■ **Collected data**
------------------------------------------------

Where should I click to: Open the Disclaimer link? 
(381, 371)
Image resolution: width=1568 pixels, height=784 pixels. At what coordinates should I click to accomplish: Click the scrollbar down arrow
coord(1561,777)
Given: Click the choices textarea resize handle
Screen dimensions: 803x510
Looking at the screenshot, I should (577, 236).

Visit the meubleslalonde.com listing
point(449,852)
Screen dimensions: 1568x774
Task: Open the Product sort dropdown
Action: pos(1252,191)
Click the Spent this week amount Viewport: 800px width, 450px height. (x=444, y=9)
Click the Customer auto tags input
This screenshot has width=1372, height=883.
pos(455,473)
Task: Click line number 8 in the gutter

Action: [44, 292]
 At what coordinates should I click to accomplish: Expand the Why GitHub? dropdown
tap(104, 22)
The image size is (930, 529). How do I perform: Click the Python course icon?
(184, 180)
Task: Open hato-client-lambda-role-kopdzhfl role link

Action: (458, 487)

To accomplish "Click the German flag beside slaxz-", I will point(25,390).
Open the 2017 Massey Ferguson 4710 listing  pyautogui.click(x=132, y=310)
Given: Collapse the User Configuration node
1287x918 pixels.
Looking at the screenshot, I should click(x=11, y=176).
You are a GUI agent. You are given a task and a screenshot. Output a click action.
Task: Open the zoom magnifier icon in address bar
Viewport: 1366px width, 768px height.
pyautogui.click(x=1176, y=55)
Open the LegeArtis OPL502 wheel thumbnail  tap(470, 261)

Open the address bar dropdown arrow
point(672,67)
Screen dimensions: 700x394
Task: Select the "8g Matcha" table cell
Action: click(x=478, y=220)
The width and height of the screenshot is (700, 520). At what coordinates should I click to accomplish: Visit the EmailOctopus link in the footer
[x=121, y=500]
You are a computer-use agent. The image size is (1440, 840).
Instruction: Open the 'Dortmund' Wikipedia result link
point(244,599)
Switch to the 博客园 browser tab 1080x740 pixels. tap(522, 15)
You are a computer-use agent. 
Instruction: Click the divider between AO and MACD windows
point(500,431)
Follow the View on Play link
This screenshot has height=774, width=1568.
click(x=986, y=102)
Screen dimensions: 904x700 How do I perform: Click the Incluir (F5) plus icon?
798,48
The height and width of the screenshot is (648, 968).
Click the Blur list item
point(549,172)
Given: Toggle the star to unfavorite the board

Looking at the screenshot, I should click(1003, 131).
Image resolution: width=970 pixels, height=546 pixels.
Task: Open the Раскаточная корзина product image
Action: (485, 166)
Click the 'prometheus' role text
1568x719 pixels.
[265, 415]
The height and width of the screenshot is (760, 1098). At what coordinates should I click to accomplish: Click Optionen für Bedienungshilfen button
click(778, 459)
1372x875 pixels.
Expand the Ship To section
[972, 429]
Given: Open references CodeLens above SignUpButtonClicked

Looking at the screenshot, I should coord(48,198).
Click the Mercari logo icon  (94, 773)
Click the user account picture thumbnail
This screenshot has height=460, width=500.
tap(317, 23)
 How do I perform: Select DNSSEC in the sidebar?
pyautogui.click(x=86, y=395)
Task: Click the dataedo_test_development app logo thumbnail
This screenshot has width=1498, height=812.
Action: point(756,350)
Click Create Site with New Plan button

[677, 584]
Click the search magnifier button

------------------------------------------------

■ **Task item**
Please copy the data in full, character for character.

■ **Output for this exercise**
Where should I click to: Open the Disclaimer link? 
(381, 371)
Image resolution: width=1568 pixels, height=784 pixels. At what coordinates should I click to accomplish: Click the scrollbar down arrow
coord(1561,777)
Given: Click the choices textarea resize handle
Screen dimensions: 803x510
Looking at the screenshot, I should (577, 236).

Visit the meubleslalonde.com listing
point(449,852)
Screen dimensions: 1568x774
Task: Open the Product sort dropdown
Action: pos(1252,191)
Click the Spent this week amount Viewport: 800px width, 450px height. (x=444, y=9)
Click the Customer auto tags input
This screenshot has width=1372, height=883.
pos(455,473)
Task: Click line number 8 in the gutter

Action: [44, 292]
 At what coordinates should I click to accomplish: Expand the Why GitHub? dropdown
tap(104, 22)
The image size is (930, 529). How do I perform: Click the Python course icon?
(184, 180)
Task: Open hato-client-lambda-role-kopdzhfl role link

Action: (458, 487)

To accomplish "Click the German flag beside slaxz-", I will point(25,390).
Open the 2017 Massey Ferguson 4710 listing  pyautogui.click(x=132, y=310)
Given: Collapse the User Configuration node
1287x918 pixels.
Looking at the screenshot, I should click(x=11, y=176).
You are a GUI agent. You are given a task and a screenshot. Output a click action.
Task: Open the zoom magnifier icon in address bar
Viewport: 1366px width, 768px height.
pyautogui.click(x=1176, y=55)
Open the LegeArtis OPL502 wheel thumbnail  tap(470, 261)

Open the address bar dropdown arrow
point(672,67)
Screen dimensions: 700x394
Task: Select the "8g Matcha" table cell
Action: click(x=478, y=220)
The width and height of the screenshot is (700, 520). At what coordinates should I click to accomplish: Visit the EmailOctopus link in the footer
[x=121, y=500]
You are a computer-use agent. The image size is (1440, 840).
Instruction: Open the 'Dortmund' Wikipedia result link
point(244,599)
Switch to the 博客园 browser tab 1080x740 pixels. tap(522, 15)
You are a computer-use agent. 
Instruction: Click the divider between AO and MACD windows
point(500,431)
Follow the View on Play link
This screenshot has height=774, width=1568.
click(x=986, y=102)
Screen dimensions: 904x700 How do I perform: Click the Incluir (F5) plus icon?
798,48
The height and width of the screenshot is (648, 968).
Click the Blur list item
point(549,172)
Given: Toggle the star to unfavorite the board

Looking at the screenshot, I should click(1003, 131).
Image resolution: width=970 pixels, height=546 pixels.
Task: Open the Раскаточная корзина product image
Action: (485, 166)
Click the 'prometheus' role text
1568x719 pixels.
[265, 415]
The height and width of the screenshot is (760, 1098). At what coordinates should I click to accomplish: Click Optionen für Bedienungshilfen button
click(778, 459)
1372x875 pixels.
Expand the Ship To section
[972, 429]
Given: Open references CodeLens above SignUpButtonClicked

Looking at the screenshot, I should coord(48,198).
Click the Mercari logo icon  (94, 773)
Click the user account picture thumbnail
This screenshot has height=460, width=500.
tap(317, 23)
 How do I perform: Select DNSSEC in the sidebar?
pyautogui.click(x=86, y=395)
Task: Click the dataedo_test_development app logo thumbnail
This screenshot has width=1498, height=812.
Action: point(756,350)
Click Create Site with New Plan button

[677, 584]
Click the search magnifier button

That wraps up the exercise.